Finally they appeared above ground today, drawn less by the relative lack of shelling than by the first running water in two weeks.

The people of West Beirut--those who live crowded in its now virtually nonexistent "safe" center--seemed to come alive for the first time since last Sunday, when Israel unleashed its first widespread attacks on the inner city.

About 130,000 refugees live hidden in the lobbies, basements, underground garages, unfinished buildings and even public gardens.

The atmosphere changed abruptly today after the Israelis turned the water back on. Judging from the pattern the last time the Israelis briefly relented on their water cutoff, the action appeared to be at least in part the result of mounting U.S. pressure.

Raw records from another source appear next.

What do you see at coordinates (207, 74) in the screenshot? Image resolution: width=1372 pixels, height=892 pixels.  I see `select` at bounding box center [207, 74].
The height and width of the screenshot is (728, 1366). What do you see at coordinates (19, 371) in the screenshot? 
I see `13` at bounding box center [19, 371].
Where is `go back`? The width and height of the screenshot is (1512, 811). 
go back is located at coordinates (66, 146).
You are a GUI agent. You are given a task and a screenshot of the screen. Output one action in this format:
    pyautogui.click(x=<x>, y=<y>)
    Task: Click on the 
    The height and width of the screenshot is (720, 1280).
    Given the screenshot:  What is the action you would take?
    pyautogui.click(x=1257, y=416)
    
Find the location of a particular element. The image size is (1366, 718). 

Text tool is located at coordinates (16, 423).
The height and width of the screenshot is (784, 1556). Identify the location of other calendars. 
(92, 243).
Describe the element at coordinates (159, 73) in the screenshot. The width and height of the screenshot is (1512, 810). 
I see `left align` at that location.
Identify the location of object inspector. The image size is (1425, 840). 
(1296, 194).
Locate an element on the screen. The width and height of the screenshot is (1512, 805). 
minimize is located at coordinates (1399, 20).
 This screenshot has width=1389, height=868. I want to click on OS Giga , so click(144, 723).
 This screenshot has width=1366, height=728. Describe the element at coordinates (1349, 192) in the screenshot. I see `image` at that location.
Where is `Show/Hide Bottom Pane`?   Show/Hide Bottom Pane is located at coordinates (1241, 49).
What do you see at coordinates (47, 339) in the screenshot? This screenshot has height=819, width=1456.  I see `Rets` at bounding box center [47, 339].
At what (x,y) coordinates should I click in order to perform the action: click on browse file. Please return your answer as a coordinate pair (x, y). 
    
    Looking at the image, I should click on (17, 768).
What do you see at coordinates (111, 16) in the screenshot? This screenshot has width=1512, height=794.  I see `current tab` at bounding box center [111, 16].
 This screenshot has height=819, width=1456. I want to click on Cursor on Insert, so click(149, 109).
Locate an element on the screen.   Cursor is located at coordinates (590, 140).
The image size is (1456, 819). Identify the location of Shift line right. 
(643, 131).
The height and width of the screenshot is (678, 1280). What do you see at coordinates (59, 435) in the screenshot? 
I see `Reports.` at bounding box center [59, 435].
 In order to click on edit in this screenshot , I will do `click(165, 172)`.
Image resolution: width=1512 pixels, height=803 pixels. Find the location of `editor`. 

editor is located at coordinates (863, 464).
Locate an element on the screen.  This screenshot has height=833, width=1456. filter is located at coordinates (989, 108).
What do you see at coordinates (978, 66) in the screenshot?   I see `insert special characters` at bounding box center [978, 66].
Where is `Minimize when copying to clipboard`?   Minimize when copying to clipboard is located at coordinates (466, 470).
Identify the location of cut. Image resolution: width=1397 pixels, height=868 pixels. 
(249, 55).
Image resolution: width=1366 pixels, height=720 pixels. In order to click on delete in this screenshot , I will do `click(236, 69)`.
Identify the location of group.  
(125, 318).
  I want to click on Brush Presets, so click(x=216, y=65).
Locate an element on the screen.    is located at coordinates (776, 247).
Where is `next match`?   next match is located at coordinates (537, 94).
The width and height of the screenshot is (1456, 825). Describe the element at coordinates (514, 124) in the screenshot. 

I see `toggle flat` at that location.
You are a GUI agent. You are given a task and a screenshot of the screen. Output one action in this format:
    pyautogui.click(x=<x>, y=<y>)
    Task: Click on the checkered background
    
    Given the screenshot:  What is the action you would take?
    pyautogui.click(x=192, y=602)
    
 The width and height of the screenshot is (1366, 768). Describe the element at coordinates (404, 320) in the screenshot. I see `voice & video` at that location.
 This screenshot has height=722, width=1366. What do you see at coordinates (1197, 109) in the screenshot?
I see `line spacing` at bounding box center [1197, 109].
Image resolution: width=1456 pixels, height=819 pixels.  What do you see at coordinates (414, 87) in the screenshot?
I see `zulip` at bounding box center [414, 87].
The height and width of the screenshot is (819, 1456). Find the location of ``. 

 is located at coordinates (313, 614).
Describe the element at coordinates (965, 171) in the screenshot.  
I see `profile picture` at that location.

As water flowed down streets, pouring out of mains broken by the heavy bombardment, young children frolicked, men took impromptu showers and teen-agers filled buckets and plastic cans. In some neighborhoods, the water did not reach upper floors of buildings because of lack of electricity for pumps.

In once-fashionable Sanayeh, 28 families--each with at least six members--are crowded into the marble lobby of the National Union insurance building. Yesterday, the men, women and children in that lobby were subdued, their faces vacant. The childrens' clothes were dirty. So was the marble floor. Pools of urine went unnoticed. Garbage piled up in the street outside. Flies were everywhere, crawling over men, women and children.

Today, women and young girls were busy swabbing down the marble floors. The lobby sparkled. Gone was the fetid smell that had led one despairing old woman refugee to complain the day before, "Do we have to live like animals?"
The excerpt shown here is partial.